> **Extracted material**:
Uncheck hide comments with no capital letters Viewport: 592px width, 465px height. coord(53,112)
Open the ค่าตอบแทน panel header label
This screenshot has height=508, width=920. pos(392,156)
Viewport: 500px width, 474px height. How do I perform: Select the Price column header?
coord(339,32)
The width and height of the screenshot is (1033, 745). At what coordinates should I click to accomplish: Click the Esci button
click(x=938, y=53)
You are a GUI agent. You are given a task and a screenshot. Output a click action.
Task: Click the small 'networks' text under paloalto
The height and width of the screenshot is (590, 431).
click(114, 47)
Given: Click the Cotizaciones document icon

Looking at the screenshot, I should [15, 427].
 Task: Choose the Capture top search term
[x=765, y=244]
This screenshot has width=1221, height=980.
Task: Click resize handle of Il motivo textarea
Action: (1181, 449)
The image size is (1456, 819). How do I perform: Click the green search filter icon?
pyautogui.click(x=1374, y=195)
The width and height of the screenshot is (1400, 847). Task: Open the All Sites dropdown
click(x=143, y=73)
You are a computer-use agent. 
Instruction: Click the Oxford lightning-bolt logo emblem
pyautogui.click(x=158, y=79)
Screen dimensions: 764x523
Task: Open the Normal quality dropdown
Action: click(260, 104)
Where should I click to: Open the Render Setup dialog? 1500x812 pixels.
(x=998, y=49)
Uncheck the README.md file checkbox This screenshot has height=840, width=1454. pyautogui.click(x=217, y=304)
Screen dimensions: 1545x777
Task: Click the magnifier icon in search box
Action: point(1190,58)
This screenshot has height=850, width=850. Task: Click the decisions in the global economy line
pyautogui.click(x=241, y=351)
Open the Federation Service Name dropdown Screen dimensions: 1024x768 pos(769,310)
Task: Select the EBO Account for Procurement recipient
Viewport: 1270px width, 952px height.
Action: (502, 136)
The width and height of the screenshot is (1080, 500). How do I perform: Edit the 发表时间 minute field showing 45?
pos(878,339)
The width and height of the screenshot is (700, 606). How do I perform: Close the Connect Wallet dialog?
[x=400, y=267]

> **What is needed**: Copy out all of the material above word for word, keeping every line as it stands.

> **Completed exercise**:
Uncheck hide comments with no capital letters Viewport: 592px width, 465px height. coord(53,112)
Open the ค่าตอบแทน panel header label
This screenshot has height=508, width=920. pos(392,156)
Viewport: 500px width, 474px height. How do I perform: Select the Price column header?
coord(339,32)
The width and height of the screenshot is (1033, 745). At what coordinates should I click to accomplish: Click the Esci button
click(x=938, y=53)
You are a GUI agent. You are given a task and a screenshot. Output a click action.
Task: Click the small 'networks' text under paloalto
The height and width of the screenshot is (590, 431).
click(114, 47)
Given: Click the Cotizaciones document icon

Looking at the screenshot, I should [15, 427].
 Task: Choose the Capture top search term
[x=765, y=244]
This screenshot has width=1221, height=980.
Task: Click resize handle of Il motivo textarea
Action: (1181, 449)
The image size is (1456, 819). How do I perform: Click the green search filter icon?
pyautogui.click(x=1374, y=195)
The width and height of the screenshot is (1400, 847). Task: Open the All Sites dropdown
click(x=143, y=73)
You are a computer-use agent. 
Instruction: Click the Oxford lightning-bolt logo emblem
pyautogui.click(x=158, y=79)
Screen dimensions: 764x523
Task: Open the Normal quality dropdown
Action: click(260, 104)
Where should I click to: Open the Render Setup dialog? 1500x812 pixels.
(x=998, y=49)
Uncheck the README.md file checkbox This screenshot has height=840, width=1454. pyautogui.click(x=217, y=304)
Screen dimensions: 1545x777
Task: Click the magnifier icon in search box
Action: point(1190,58)
This screenshot has height=850, width=850. Task: Click the decisions in the global economy line
pyautogui.click(x=241, y=351)
Open the Federation Service Name dropdown Screen dimensions: 1024x768 pos(769,310)
Task: Select the EBO Account for Procurement recipient
Viewport: 1270px width, 952px height.
Action: (502, 136)
The width and height of the screenshot is (1080, 500). How do I perform: Edit the 发表时间 minute field showing 45?
pos(878,339)
The width and height of the screenshot is (700, 606). How do I perform: Close the Connect Wallet dialog?
[x=400, y=267]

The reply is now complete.